Quote word for word the lines below, starting at the line that contains "Click the back chevron icon in header" and ending at the line that contains "The image size is (1041, 619). [x=107, y=71]", with both of those lines included. Leave the pictures out of your answer.

[Saved entries]
'''
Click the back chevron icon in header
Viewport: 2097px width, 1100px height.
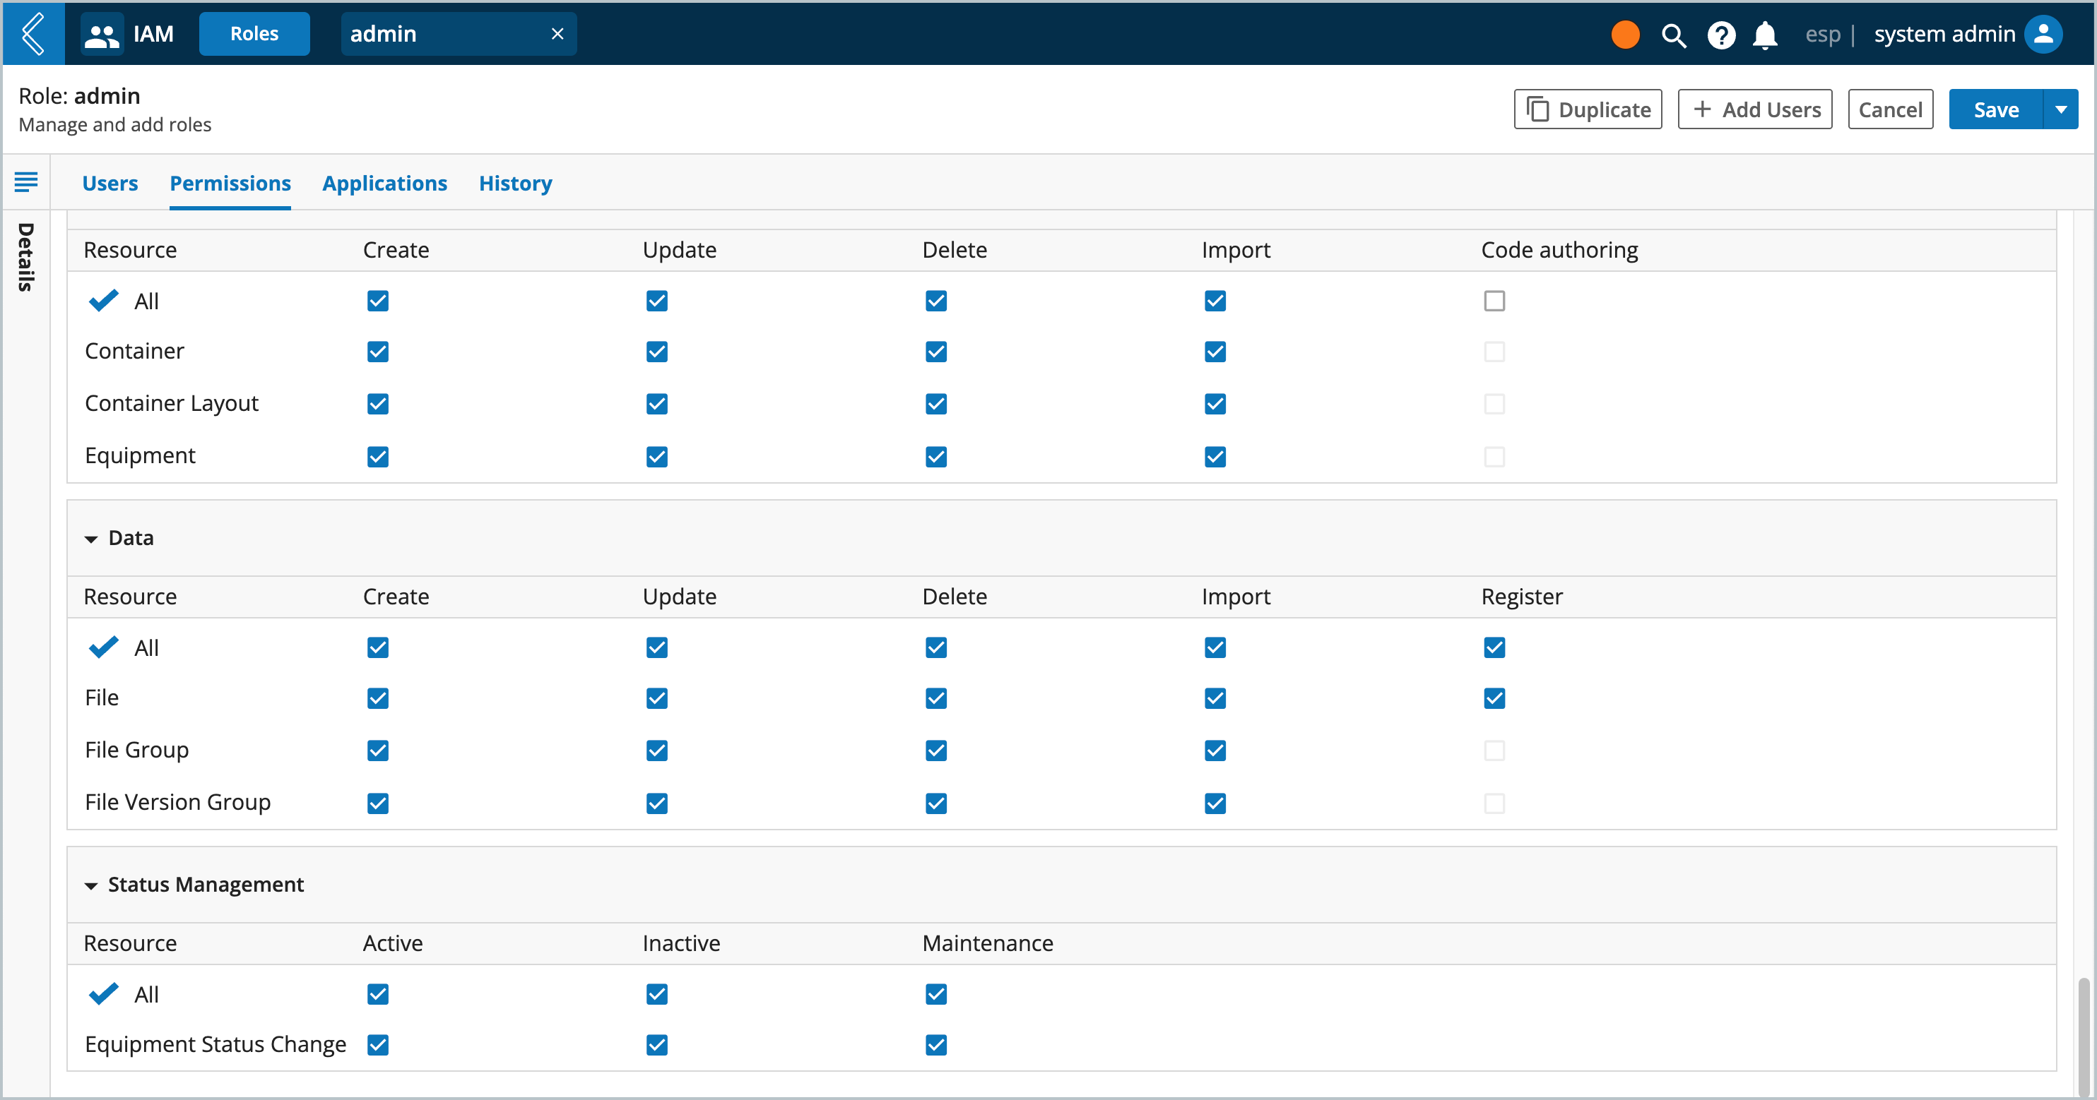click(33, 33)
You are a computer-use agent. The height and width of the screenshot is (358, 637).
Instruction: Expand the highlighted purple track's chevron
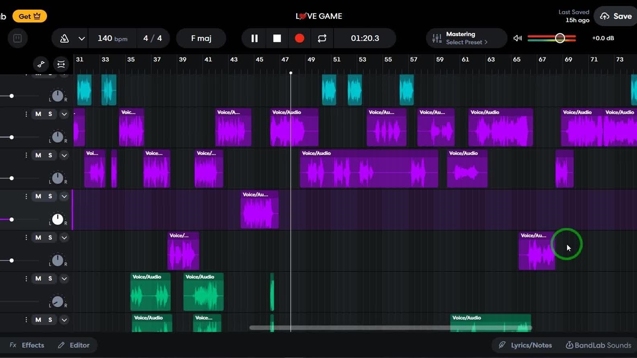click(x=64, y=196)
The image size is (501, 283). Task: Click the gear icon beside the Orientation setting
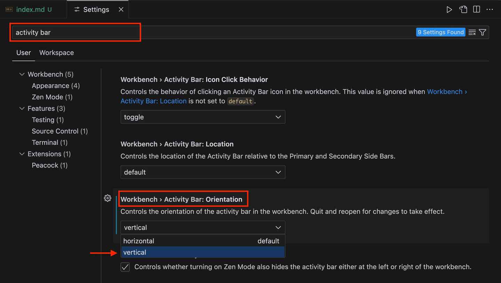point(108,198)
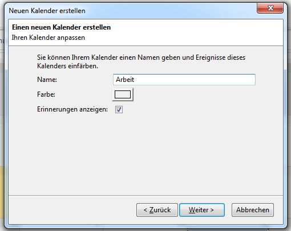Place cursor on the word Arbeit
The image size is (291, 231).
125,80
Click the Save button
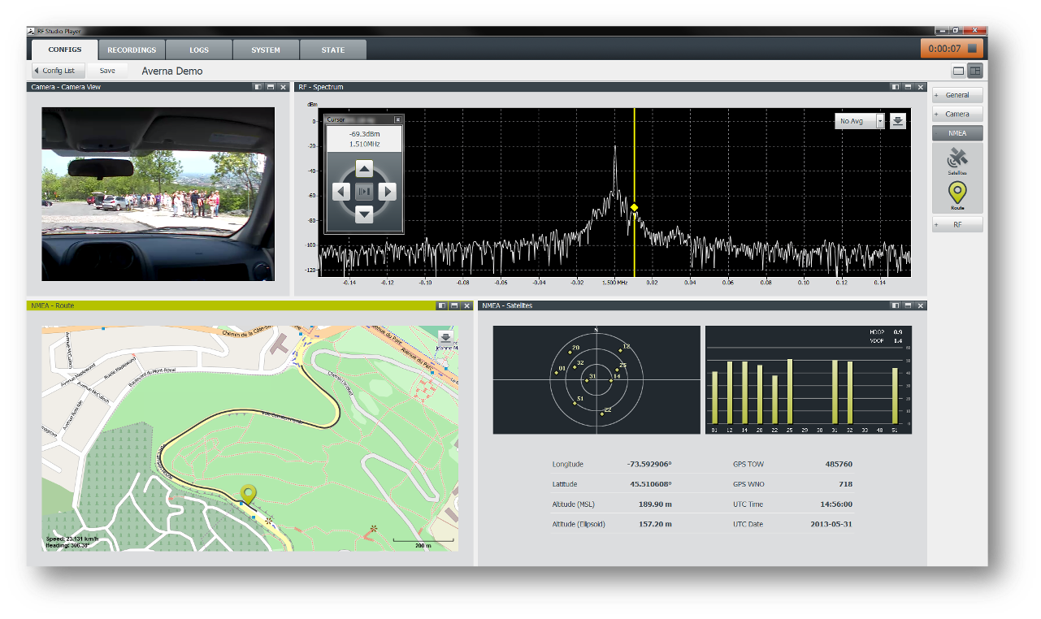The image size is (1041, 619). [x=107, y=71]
'''
'''
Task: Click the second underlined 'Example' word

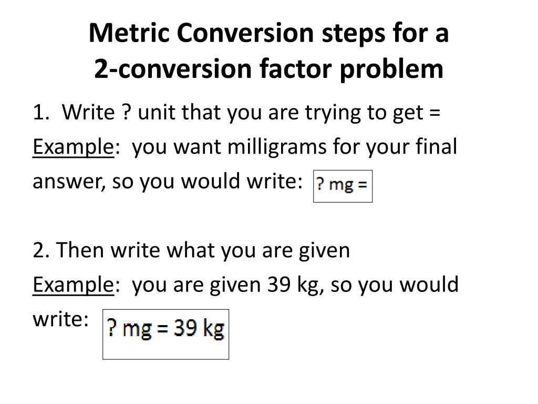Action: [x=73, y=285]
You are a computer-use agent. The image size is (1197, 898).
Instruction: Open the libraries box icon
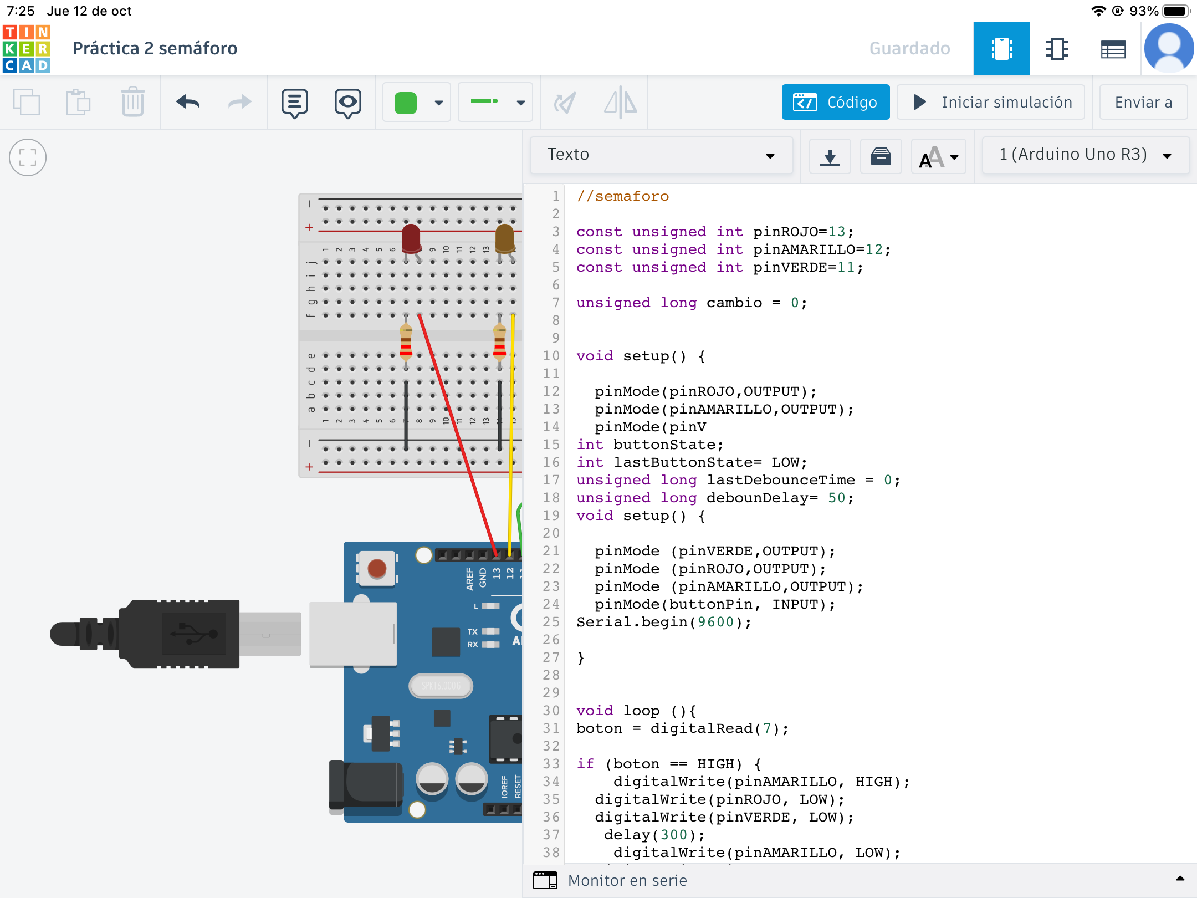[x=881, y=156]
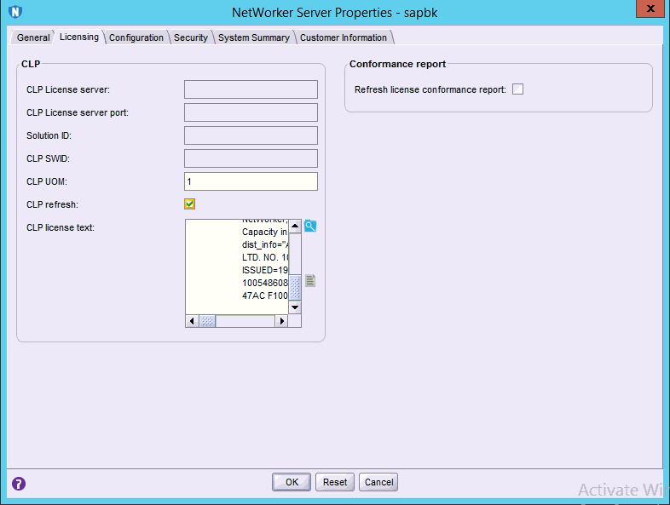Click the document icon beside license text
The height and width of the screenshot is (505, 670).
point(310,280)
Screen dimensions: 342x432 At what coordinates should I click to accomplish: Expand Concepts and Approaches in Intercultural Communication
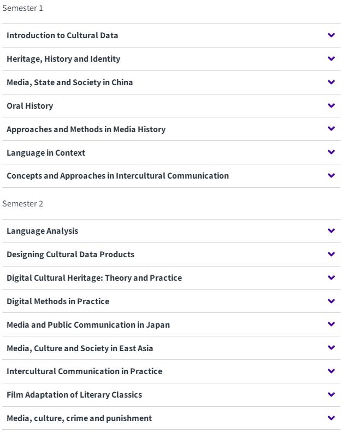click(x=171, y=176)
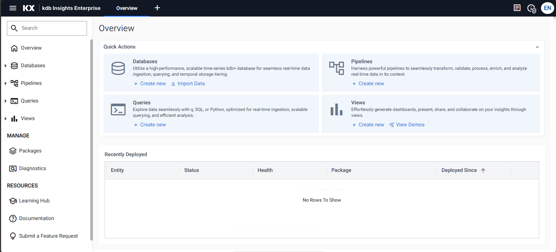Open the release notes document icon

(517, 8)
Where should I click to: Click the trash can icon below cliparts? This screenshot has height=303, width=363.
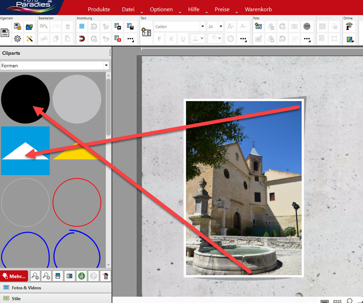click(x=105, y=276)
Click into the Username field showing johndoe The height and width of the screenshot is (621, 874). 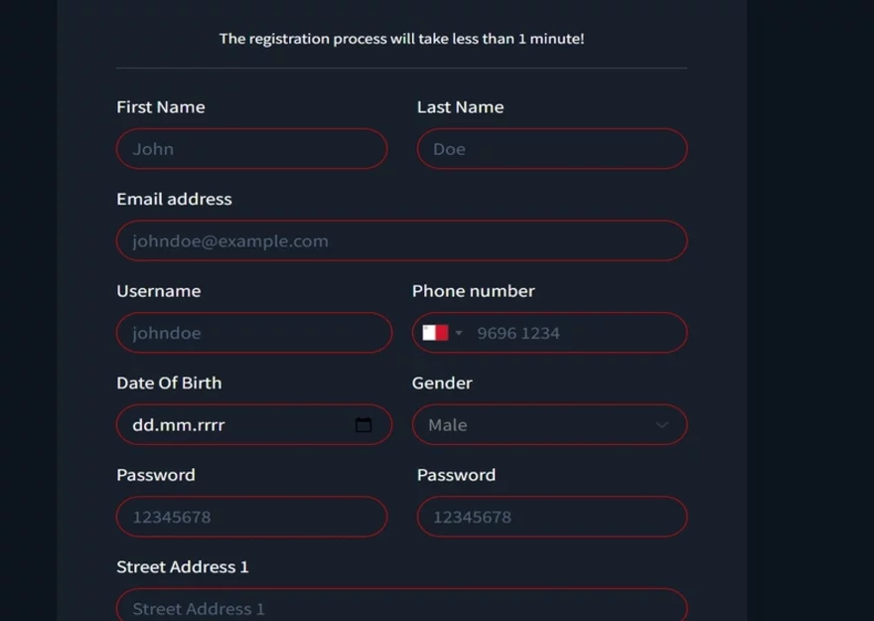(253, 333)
'''
ANSWER:
Click the back chevron icon in header
Viewport: 2097px width, 1100px height.
click(33, 33)
You are a computer-use agent. The height and width of the screenshot is (358, 637).
Instruction: Expand the highlighted purple track's chevron
click(x=64, y=196)
The image size is (501, 283). Task: Click the gear icon beside the Orientation setting
point(108,198)
Place cursor on the word Arbeit
The image size is (291, 231).
125,80
Click the Save button
The image size is (1041, 619). [x=107, y=71]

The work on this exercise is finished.